The core of the problem is that consumers and producers of health care do not sense incentives to practical and economical use of health care. Spryng provides this incentive, simple but adequate. By using the “SMS reminder” system, the patient will receive a text message in advance that reminds him of his appointment.

The power of this product lies in the simplicity of the system. By sending a simple SMS reminder of the agreement made, the “no-show” is greatly reduced. By using the “SMS reminder” system, the “no-show” has reduced by at least 59% and in some cases even by over 70%.

OLVG is one of the innovative providers, who works with the “SMS reminder” system. They want to actively reduce the “no-show” problem. Thus, the system is widely used throughout the hospital since a few weeks. Since the SMS reminders are sent automatically, the staff does not have to spend time on this anymore. This automatic transmission is possible because the connection with Spryng is integrated into the hospital information system of McKesson.

The implementation of the SMS application in McKesson was realized quickly. Huib-Jan Kwakernaak from McKesson emphasizes this by stating the following:

“The pleasant cooperation with Spryng and the associated short lines made the SMS implementation in the Onze Lieve Vrouwen Gasthuis a success. The technical support and response time stood out.”

The simplicity of this implementation lies in the encoding. The HTTP(S) API connection of Spryng is similar to the link of a website: one line of text, containing the phone number, the message and all other required information for the SMS message. An IT professional can ensure that the software converts every outgoing message into an HTTP API call, after which it is sent through the internet to the Gateway of Spryng. Here, the “link” is translated into an actual text message, after which it is sent to the client by a local provider.

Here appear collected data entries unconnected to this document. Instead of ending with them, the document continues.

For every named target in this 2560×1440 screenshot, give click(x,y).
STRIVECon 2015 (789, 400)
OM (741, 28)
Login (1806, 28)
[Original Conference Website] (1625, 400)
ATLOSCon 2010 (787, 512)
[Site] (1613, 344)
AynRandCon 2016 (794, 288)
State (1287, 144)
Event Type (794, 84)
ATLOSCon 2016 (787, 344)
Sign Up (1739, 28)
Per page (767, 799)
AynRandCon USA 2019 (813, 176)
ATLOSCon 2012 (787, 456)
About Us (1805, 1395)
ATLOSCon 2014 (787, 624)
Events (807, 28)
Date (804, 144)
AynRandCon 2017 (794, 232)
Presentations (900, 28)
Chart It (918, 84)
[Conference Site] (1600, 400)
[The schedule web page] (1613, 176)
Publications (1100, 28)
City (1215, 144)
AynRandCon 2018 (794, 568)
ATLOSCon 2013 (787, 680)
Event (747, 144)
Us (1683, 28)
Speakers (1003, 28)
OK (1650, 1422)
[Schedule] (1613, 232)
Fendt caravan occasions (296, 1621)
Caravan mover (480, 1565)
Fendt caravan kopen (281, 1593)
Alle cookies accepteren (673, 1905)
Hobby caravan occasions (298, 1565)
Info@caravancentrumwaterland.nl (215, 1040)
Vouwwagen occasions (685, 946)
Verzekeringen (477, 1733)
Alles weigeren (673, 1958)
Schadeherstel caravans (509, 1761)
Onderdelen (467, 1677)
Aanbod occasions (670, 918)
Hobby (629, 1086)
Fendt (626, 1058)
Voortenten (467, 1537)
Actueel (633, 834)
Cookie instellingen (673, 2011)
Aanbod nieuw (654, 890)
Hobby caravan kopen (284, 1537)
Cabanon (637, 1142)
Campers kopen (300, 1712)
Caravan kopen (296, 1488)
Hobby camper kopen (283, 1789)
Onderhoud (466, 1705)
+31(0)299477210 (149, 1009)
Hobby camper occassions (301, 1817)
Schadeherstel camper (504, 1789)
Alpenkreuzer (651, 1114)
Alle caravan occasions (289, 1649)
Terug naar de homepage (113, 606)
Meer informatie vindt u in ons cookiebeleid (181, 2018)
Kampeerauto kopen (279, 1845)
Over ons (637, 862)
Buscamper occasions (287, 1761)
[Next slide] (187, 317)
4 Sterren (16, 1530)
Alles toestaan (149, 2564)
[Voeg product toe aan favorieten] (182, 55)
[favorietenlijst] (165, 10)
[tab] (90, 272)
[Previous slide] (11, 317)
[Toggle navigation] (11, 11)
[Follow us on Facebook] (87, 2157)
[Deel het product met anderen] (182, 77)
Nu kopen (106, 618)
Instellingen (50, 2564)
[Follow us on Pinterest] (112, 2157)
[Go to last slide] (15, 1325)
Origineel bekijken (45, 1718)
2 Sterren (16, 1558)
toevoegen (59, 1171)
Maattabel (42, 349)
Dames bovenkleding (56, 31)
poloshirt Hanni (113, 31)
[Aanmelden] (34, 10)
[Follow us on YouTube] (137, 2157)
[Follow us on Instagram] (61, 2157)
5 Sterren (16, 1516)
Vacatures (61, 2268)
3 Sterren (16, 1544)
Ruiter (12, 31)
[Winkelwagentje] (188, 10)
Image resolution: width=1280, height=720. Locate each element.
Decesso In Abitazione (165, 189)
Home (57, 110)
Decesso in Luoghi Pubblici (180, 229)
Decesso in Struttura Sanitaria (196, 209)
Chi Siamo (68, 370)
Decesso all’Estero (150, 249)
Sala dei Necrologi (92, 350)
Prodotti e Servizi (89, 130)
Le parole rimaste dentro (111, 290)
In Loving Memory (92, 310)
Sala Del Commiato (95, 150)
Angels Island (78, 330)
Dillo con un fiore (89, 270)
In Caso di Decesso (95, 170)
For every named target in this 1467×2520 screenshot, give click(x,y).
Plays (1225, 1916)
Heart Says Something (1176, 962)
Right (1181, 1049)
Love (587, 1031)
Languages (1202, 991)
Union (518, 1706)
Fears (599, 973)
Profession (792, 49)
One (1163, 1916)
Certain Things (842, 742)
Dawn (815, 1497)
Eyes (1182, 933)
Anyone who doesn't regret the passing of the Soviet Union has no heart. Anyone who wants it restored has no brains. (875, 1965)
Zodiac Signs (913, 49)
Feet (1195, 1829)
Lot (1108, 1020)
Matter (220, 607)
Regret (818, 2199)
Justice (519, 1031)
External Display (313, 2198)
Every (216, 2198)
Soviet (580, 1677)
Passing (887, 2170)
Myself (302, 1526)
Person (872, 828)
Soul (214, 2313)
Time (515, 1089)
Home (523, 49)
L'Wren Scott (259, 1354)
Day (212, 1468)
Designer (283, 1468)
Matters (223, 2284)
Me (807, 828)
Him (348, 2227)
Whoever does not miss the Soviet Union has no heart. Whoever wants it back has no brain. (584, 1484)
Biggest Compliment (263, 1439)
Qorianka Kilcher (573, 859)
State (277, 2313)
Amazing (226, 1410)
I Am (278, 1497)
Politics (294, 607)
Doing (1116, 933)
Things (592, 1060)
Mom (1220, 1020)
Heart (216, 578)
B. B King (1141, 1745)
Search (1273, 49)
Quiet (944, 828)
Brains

The list of benefits is great:

Apart from the great financial return that will be achieved, the “SMS reminder” system ’ increases the capacity of treatment rooms, doctors and other staff tremendously. Waiting times and waiting lists are thus minimized. The accessibility of hospitals are also increased by using the “SMS reminder” system. Verifying information about an appointment by phone belongs to the past, since patients are already informed about the appointment time, date and location through the appointment reminders by SMS. Furthermore, it turned out that patients, who received a text reminder, experienced it as a special service of the hospital and highly appreciate this special service.

The health care industry needs to innovate in order to be sure of affordable, accessible and quality health care over the coming decades. Therefore, the use of mobile telephony, for making the health care in the Netherlands more accessible and efficient, is a must. The message is clear for the other hospitals: Make a minimal investment, as OLVG has done, and minimize expenses. This will also be highly appreciated by patients.